[[ SOURCE INFORMATION, beginning ]]

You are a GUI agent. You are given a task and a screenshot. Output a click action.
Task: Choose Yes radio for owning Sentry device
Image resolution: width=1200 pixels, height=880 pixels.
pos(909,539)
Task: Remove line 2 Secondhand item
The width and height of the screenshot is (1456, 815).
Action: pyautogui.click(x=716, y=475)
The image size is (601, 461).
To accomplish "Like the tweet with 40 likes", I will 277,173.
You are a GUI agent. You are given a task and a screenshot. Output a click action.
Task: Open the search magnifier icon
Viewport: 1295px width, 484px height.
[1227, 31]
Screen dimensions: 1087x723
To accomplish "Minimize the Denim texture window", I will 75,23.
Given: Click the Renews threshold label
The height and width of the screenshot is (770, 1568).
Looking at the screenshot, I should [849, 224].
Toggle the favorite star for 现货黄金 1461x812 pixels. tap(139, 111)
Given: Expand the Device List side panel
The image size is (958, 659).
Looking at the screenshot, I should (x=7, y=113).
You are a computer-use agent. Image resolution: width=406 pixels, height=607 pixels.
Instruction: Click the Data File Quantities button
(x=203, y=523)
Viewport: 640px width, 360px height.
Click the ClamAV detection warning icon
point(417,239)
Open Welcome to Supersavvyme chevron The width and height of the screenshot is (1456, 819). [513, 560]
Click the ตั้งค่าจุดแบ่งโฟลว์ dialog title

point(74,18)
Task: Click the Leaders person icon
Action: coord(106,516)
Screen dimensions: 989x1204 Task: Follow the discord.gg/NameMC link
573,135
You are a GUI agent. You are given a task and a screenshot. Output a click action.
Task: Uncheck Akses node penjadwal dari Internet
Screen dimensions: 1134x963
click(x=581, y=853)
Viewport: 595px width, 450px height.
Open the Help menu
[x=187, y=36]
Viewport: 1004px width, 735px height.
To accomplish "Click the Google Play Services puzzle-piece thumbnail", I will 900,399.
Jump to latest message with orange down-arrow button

[[ SOURCE INFORMATION, end ]]

WORK ORDER> Set down each line exactly as it appears in the data.

EXPECTED OUTPUT>
You are a GUI agent. You are given a task and a screenshot. Output a click action.
Task: Choose Yes radio for owning Sentry device
Image resolution: width=1200 pixels, height=880 pixels.
pos(909,539)
Task: Remove line 2 Secondhand item
The width and height of the screenshot is (1456, 815).
Action: pyautogui.click(x=716, y=475)
The image size is (601, 461).
To accomplish "Like the tweet with 40 likes", I will 277,173.
You are a GUI agent. You are given a task and a screenshot. Output a click action.
Task: Open the search magnifier icon
Viewport: 1295px width, 484px height.
[1227, 31]
Screen dimensions: 1087x723
To accomplish "Minimize the Denim texture window", I will 75,23.
Given: Click the Renews threshold label
The height and width of the screenshot is (770, 1568).
Looking at the screenshot, I should [849, 224].
Toggle the favorite star for 现货黄金 1461x812 pixels. tap(139, 111)
Given: Expand the Device List side panel
The image size is (958, 659).
Looking at the screenshot, I should (x=7, y=113).
You are a computer-use agent. Image resolution: width=406 pixels, height=607 pixels.
Instruction: Click the Data File Quantities button
(x=203, y=523)
Viewport: 640px width, 360px height.
Click the ClamAV detection warning icon
point(417,239)
Open Welcome to Supersavvyme chevron The width and height of the screenshot is (1456, 819). [513, 560]
Click the ตั้งค่าจุดแบ่งโฟลว์ dialog title

point(74,18)
Task: Click the Leaders person icon
Action: coord(106,516)
Screen dimensions: 989x1204 Task: Follow the discord.gg/NameMC link
573,135
You are a GUI agent. You are given a task and a screenshot. Output a click action.
Task: Uncheck Akses node penjadwal dari Internet
Screen dimensions: 1134x963
click(x=581, y=853)
Viewport: 595px width, 450px height.
Open the Help menu
[x=187, y=36]
Viewport: 1004px width, 735px height.
To accomplish "Click the Google Play Services puzzle-piece thumbnail", I will 900,399.
Jump to latest message with orange down-arrow button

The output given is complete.